_INSTRUCTIONS TO FOLLOW_.
Give back exactly the stretch of data below from the line holding "[Obby Car Keyboard Parkour] (1096, 228)" through the line holding "metalinė lentelė CAT", both ends included, and leave the remaining lines out.

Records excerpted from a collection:
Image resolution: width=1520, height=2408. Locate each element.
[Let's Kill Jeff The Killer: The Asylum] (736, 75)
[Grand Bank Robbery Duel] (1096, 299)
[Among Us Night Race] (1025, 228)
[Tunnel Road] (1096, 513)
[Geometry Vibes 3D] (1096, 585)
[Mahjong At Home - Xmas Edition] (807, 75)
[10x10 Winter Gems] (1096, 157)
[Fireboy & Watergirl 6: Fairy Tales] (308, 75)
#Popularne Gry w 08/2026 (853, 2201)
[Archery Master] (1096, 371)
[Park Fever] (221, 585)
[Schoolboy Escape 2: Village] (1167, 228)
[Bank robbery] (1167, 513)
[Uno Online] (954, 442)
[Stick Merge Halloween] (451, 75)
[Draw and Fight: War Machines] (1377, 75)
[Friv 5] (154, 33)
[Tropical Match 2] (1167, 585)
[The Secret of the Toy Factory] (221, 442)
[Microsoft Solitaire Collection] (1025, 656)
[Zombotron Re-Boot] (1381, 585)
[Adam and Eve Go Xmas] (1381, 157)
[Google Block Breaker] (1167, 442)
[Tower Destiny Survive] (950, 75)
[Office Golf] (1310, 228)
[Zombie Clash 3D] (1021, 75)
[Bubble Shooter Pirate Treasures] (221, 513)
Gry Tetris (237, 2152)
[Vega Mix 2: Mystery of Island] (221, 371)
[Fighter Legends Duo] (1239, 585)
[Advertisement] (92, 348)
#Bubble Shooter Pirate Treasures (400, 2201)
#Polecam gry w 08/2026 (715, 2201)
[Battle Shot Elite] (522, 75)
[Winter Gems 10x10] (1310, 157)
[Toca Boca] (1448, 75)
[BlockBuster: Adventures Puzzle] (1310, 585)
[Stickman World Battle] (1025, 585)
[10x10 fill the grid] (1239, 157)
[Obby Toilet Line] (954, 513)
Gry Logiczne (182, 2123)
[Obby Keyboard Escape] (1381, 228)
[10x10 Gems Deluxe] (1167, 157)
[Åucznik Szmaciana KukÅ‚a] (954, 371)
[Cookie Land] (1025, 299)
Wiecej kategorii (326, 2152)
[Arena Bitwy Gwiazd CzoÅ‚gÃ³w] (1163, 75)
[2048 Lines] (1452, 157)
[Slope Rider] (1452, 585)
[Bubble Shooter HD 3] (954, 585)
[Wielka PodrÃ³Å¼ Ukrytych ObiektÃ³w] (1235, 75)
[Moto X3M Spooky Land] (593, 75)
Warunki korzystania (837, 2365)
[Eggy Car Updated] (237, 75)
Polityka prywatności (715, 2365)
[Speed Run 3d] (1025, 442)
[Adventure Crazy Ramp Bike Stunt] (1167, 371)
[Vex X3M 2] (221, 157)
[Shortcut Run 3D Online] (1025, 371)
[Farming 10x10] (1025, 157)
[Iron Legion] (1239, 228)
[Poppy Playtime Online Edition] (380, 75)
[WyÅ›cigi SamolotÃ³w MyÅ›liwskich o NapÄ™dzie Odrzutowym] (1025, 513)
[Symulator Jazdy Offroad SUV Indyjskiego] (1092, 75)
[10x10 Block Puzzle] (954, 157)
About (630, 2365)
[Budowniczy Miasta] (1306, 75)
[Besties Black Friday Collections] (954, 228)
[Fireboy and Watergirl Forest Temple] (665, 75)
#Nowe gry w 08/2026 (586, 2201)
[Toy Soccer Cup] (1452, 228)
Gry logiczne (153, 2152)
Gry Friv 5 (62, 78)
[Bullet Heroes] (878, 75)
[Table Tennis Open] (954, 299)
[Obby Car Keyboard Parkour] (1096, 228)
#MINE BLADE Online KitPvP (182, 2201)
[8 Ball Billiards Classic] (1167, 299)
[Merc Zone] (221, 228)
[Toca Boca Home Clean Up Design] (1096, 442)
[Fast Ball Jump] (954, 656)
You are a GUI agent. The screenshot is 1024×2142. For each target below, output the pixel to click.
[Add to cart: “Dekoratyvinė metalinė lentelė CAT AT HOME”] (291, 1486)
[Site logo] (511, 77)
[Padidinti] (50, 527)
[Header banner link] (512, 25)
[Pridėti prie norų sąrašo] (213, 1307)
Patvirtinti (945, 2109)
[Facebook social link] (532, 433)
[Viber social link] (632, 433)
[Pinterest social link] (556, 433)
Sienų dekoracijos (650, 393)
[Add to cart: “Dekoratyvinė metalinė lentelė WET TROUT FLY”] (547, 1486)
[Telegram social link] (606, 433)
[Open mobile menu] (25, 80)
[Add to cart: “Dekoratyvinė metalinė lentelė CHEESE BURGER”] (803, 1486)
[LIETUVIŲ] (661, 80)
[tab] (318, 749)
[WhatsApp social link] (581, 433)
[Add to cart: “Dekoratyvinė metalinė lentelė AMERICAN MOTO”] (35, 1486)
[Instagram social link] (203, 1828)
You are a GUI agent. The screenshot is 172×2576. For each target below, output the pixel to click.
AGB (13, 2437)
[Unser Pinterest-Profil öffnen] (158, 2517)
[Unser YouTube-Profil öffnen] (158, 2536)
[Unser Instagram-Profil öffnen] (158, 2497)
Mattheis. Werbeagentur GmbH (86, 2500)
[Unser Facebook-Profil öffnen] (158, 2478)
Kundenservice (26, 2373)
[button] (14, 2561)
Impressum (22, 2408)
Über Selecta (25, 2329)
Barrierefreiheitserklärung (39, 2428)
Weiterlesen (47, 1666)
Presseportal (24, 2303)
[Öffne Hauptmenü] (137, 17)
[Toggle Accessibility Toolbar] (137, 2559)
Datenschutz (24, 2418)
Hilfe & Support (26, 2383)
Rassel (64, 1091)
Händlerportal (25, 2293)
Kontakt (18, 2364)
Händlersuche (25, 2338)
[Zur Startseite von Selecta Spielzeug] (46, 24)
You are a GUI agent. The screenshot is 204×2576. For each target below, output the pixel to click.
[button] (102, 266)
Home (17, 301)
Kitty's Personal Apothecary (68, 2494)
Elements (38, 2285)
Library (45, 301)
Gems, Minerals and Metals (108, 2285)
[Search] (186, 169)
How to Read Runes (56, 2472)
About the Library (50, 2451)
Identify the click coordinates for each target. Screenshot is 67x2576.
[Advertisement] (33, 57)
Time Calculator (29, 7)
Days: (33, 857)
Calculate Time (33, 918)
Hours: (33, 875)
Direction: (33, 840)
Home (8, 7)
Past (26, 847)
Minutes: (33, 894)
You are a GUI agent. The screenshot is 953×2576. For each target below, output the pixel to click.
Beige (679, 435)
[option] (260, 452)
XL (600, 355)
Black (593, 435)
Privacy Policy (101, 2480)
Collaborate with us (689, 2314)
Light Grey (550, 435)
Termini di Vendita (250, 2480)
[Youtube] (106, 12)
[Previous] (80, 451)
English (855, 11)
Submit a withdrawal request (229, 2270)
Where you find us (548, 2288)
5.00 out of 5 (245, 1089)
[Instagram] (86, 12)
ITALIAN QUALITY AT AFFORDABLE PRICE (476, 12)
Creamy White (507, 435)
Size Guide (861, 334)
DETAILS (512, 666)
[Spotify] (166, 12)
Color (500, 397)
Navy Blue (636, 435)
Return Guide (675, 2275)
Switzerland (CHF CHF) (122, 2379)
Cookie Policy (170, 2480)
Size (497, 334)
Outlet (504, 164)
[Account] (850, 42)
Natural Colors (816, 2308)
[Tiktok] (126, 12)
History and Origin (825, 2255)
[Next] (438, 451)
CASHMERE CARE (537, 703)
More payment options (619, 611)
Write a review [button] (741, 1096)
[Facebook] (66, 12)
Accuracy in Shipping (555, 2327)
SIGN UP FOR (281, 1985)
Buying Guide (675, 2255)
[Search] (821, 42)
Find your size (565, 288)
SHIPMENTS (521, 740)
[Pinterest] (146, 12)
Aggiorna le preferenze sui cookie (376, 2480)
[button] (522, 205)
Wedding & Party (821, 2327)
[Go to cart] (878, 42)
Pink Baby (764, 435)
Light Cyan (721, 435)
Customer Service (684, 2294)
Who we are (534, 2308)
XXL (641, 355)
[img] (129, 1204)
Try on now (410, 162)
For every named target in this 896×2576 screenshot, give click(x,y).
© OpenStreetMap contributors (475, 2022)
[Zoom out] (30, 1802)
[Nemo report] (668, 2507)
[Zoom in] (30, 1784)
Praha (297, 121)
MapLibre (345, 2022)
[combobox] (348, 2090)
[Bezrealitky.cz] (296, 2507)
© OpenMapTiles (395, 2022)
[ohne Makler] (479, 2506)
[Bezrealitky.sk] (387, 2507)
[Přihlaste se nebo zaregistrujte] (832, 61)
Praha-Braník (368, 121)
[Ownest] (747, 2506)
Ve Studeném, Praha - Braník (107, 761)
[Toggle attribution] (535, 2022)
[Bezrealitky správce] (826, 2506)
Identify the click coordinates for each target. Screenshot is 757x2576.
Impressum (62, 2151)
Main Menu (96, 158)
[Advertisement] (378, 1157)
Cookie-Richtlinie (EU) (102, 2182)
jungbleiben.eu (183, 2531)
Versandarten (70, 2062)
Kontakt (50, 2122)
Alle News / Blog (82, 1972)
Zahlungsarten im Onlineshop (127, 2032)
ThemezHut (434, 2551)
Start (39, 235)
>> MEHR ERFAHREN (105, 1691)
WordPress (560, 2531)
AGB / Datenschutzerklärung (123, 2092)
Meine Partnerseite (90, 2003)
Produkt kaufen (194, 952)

_COMPLETED EXERCISE_.
[Obby Car Keyboard Parkour] (1096, 228)
#MINE BLADE Online KitPvP (182, 2201)
[8 Ball Billiards Classic] (1167, 299)
[Merc Zone] (221, 228)
[Toca Boca Home Clean Up Design] (1096, 442)
[Fast Ball Jump] (954, 656)
You are a GUI agent. The screenshot is 1024×2142. For each target below, output the pixel to click.
[Add to cart: “Dekoratyvinė metalinė lentelė CAT AT HOME”] (291, 1486)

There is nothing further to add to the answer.